Резко распрямившись, он инстинктивно отпрянул от колыбели. При этом звякнула золотая цепь у него на поясе, этот звук разбудил девочку. Она серьёзно посмотрела на него, мигая от ударившего в глаза света, но ничуть, казалось, не смутилась при виде незнакомого лица. Уилл, снова припомнилось ему, был, несмотря на все усилия Анны, более робким. На металлической строчке ворота отразились солнечные лучи, и девочка, радостно воркуя, потянулась к нему своей маленькой ручонкой. Устыдившись собственного смущения, Фрэнсис протянул ей палец; малышка крепко схватила его.
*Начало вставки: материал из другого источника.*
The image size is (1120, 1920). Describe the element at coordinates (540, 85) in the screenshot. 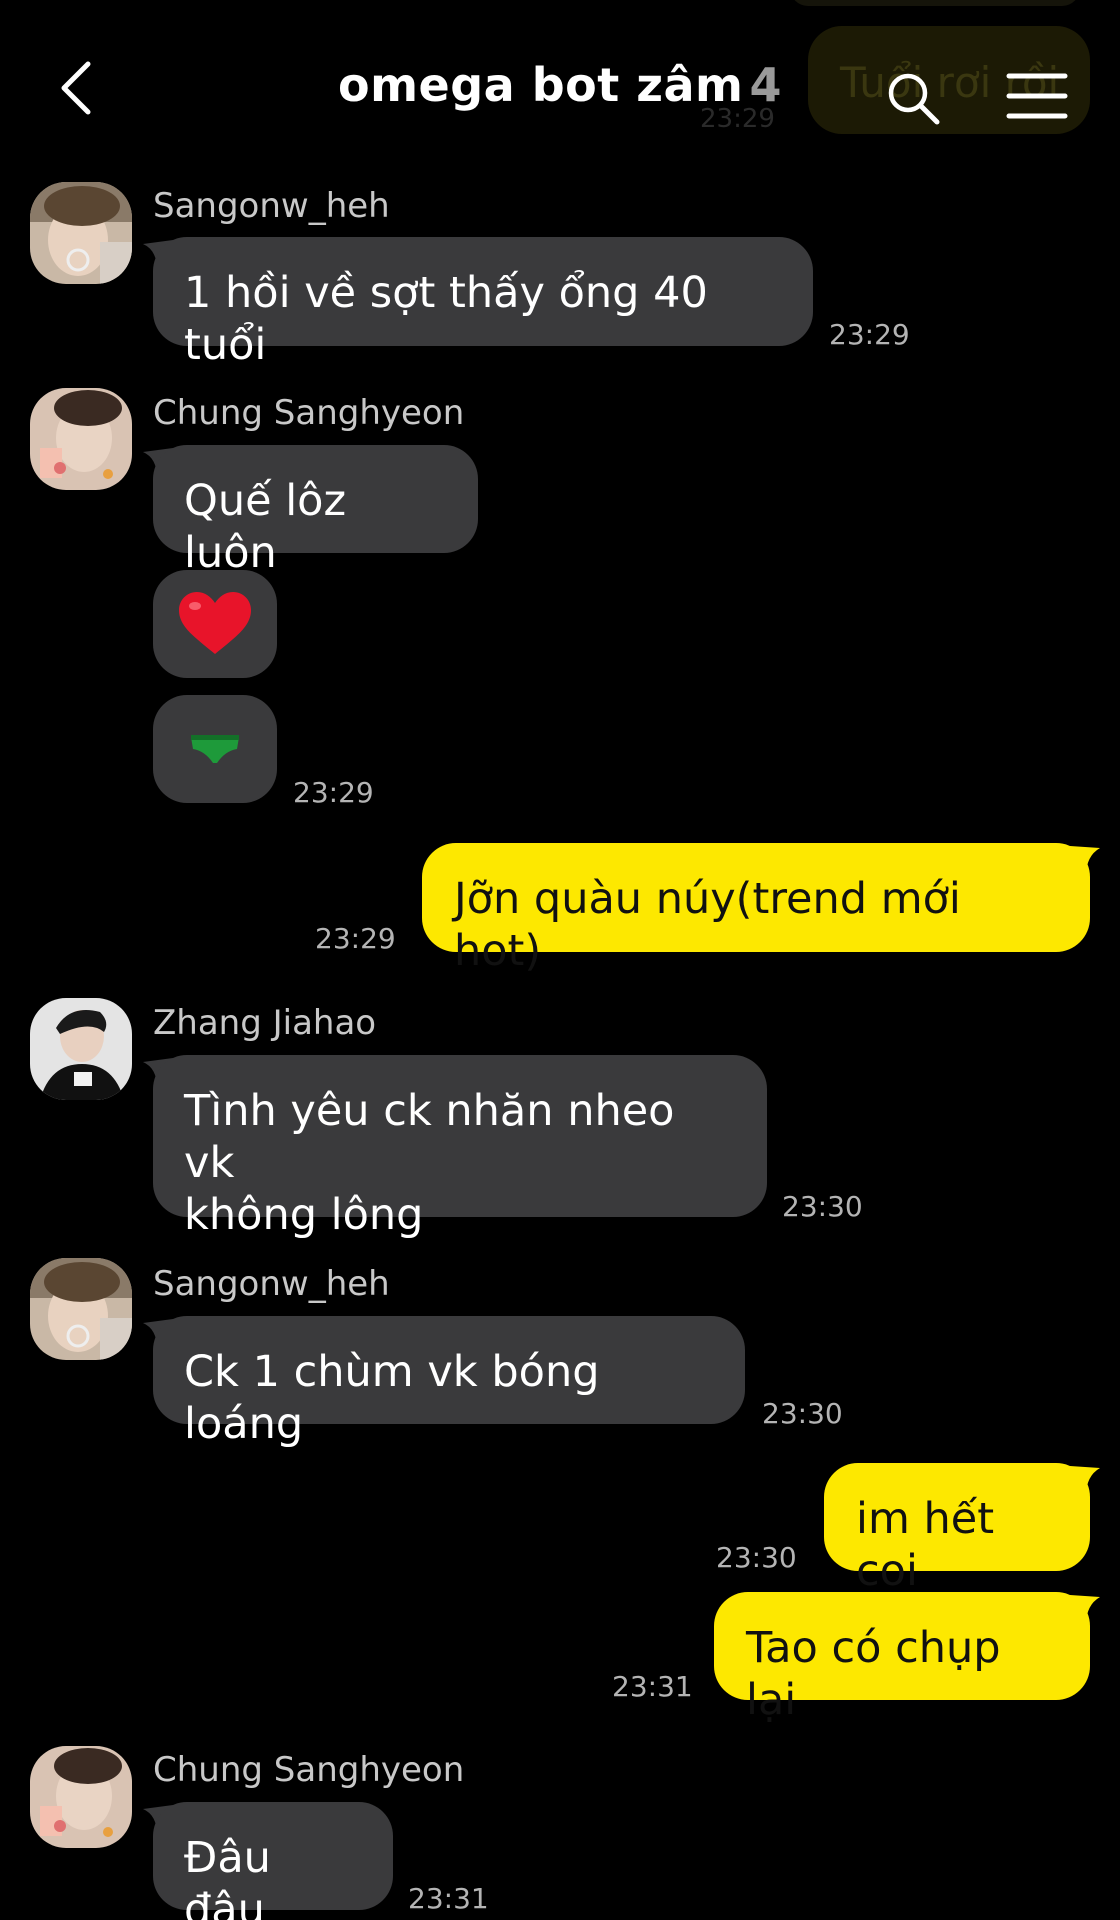

I see `chat-name: omega bot zâm` at that location.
Фрэнсис не мог бы сказать, сколько простоял у колыбели. Тяжёлые мысли одолевали его. Конечно, он мог обеспечить её так, что никакое замужество не будет невозможным и никакой замок – слишком роскошным; но легче от этого ему не становилось.

Да, остаётся церковь. Вот и ответ. Ну конечно же, только там ей будет хорошо и спокойно. Он специально для неё построит аббатство, пригласит этих бездельниц сестёр из Шропшира, или как там называется это место? Оно достанется ей по наследству, и, достигнув определённого возраста, она станет во главе этого женского монастыря.